テレビ画面に映った日付と、お天気お姉さんが口にした日付を確認して、土方は驚きとショックを受けた。

「な……なんで9日なんだ!!」

「なんでって、9日になったから……9日なんじゃね?」

「だからなんで9日になったんだ! 俺はずっと5日のために根をつめて仕事してたんだぞ!」

確認はしたけど信じられないと動揺する土方は、どうやら本当に本気で今日が3日だと信じているようだった。

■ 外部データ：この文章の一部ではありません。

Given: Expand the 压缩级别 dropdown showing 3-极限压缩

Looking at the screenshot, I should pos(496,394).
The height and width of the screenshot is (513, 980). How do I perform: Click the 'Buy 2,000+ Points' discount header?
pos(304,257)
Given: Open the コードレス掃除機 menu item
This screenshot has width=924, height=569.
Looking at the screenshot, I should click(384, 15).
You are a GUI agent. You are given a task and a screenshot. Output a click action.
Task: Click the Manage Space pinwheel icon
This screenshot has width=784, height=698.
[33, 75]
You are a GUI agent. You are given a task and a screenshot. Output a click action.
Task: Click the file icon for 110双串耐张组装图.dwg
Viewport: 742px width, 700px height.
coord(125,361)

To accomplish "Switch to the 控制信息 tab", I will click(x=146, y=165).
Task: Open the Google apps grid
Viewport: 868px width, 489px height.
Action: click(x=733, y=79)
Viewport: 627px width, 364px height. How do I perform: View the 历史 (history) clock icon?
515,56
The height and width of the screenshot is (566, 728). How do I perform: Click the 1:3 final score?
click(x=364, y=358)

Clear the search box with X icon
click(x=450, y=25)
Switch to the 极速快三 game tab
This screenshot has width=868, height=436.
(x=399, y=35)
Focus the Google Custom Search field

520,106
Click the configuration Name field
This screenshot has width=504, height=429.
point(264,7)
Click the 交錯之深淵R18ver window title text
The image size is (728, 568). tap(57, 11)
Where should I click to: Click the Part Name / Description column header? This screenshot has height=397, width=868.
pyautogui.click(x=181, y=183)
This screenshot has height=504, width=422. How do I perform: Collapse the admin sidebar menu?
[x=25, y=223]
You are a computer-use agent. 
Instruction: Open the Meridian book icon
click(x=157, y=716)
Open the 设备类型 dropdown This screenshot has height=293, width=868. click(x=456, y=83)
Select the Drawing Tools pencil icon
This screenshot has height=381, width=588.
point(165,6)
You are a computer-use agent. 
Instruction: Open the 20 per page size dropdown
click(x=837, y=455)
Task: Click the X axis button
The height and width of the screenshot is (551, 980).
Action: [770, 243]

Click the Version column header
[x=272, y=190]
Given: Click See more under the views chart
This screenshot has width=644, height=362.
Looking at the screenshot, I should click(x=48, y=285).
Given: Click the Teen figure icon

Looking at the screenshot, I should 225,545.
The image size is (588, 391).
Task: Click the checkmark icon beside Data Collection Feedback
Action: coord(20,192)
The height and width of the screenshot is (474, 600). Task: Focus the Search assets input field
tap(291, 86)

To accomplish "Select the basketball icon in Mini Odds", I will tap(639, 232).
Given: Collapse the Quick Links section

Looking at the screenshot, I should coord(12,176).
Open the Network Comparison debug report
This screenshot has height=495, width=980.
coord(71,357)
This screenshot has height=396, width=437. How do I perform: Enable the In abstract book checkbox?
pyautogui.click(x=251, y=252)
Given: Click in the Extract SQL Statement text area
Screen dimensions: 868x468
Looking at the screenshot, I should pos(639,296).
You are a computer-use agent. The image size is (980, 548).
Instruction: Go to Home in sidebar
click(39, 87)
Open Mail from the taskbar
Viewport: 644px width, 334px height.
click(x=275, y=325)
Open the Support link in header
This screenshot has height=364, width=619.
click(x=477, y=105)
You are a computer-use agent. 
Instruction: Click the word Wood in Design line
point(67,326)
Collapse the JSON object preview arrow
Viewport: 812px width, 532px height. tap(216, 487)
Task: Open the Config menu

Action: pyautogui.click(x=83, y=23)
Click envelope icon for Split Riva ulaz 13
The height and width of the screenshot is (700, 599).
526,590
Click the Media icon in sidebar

「仕事中も他の連中と会ってたんだろ? 日付の話とかしてねーの?」

「わざわざしねーだろ。昼も夜もわりとみっちりと仕事して、"あれ? 今日何曜日だった?"と思ったことはあったけど、携帯の待ち受けで確認して"まだ一日経ってねーのか"なんて…………あ?」

どうやらソレが原因だと気付いた土方の顔がさーっと青ざめる。

部屋に篭もっていることが多く日付も時間も分からなくなりそうな土方にとって、携帯の待ち受けのカレンダーが頼りだった。

それを信じてしまうほど忙しかったとも言える。

「……そういうことしそうな"子"に心当たり……一人だけあるなぁ……」

苦笑いの銀時の言う"心当たり"は土方にもあって、本当ならすぐにでもとっ捕まえに行きたいところだ。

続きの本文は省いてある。